[13] As Byron is introduced into Adonais as mourning for Keats, and as in fact he cared for Keats hardly at all, it seems possible that his silence was dictated by antagonism rather than by modesty.
[14] Blackwood seems to imply that the Quarterly accused Endymion of indecency; this is not correct.
[15] The reader of Keats’s preface will find that this is a misrepresentation. Keats did not speak of any fierce hell of criticism, nor did he ask to remain uncriticised in order that he might write more. What he said was that a feeling critic would not fall foul of him for hoping to write good poetry in the long run, and would be aware that Keats’s own sense of failure in Endymion was as fierce a hell as he could be chastised by.
[16] This passage of the letter had remained unpublished up to 1890. It then appeared in Mr. Buxton Forman’s volume, Poetry and Prose by John Keats. Some authentic information as to Keats’s change of feeling had, however, been published before.
[17] This phrase is lumbering and not grammatical. The words ’I confess that I am unable to refuse’ would be all that the meaning requires.
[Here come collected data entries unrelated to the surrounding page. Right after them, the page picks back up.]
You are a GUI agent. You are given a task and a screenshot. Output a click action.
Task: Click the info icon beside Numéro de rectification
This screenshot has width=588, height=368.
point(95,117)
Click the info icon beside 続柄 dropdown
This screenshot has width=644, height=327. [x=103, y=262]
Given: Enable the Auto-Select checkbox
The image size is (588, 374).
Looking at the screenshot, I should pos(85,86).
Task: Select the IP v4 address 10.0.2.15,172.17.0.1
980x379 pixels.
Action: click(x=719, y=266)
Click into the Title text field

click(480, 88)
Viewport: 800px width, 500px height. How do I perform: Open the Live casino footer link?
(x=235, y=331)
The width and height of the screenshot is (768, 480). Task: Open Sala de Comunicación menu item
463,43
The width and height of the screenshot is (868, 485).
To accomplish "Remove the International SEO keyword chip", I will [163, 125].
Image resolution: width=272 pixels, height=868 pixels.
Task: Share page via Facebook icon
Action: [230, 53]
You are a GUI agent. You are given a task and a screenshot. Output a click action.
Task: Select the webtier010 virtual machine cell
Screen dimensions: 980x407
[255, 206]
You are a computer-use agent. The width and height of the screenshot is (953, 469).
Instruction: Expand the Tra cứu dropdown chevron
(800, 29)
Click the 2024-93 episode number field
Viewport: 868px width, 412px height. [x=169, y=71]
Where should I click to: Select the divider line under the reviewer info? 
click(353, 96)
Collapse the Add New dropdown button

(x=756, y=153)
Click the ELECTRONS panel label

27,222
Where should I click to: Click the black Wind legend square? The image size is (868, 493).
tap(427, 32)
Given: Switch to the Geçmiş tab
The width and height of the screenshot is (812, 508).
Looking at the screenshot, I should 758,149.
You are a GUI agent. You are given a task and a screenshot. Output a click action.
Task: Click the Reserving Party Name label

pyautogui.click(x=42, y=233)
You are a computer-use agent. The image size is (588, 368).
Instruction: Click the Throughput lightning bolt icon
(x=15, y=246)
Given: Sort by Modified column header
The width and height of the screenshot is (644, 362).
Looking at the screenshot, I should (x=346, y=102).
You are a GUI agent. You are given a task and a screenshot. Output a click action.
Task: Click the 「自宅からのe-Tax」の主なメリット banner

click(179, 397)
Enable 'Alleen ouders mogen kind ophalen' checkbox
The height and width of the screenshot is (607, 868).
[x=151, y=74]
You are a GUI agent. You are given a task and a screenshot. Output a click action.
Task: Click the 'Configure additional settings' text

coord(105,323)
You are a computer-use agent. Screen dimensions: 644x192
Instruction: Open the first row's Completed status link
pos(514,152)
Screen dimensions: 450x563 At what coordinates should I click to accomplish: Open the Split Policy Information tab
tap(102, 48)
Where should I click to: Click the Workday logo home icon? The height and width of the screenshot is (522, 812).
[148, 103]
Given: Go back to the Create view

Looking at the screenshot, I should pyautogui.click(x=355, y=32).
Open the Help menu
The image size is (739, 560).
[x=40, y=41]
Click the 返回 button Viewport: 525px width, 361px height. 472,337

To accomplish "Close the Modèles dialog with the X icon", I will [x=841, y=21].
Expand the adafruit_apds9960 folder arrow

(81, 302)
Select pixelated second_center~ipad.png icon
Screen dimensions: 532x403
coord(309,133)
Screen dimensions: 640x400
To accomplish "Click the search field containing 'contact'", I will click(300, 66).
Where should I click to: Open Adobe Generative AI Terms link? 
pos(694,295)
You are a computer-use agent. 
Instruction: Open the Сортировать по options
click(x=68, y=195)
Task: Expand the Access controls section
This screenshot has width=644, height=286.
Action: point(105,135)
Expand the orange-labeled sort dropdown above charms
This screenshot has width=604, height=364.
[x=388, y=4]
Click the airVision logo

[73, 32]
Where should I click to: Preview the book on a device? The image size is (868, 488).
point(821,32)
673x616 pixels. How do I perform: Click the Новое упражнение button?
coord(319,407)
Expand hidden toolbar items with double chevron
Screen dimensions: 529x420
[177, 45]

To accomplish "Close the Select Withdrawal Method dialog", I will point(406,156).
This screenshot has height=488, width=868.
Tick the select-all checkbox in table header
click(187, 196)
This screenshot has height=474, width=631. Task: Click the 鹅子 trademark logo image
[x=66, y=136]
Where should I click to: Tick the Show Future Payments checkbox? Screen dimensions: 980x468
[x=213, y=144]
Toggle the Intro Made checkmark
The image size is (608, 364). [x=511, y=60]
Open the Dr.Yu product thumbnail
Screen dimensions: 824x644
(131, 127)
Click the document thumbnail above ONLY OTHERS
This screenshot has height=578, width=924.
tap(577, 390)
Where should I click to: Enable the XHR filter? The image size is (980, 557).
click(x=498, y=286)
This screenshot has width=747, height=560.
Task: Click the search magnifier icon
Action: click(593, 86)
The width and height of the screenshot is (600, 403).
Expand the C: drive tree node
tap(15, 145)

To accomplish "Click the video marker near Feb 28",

[18] This seems to contradict the phrase in Adonais (stanza 20) ‘Nought we know dies.’ Probably Shelley, in the prose passage, does not intend ‘perishes’ to be accepted in the absolute sense of ‘dies,’ or ‘ceases to have any existence;’ he means that all things undergo a process of deterioration and decay, leading on to some essential change or transmutation. The French have the word ‘deperir’ as well as ‘perir’: Shelley’s ‘perishes’ would correspond to ‘deperit.’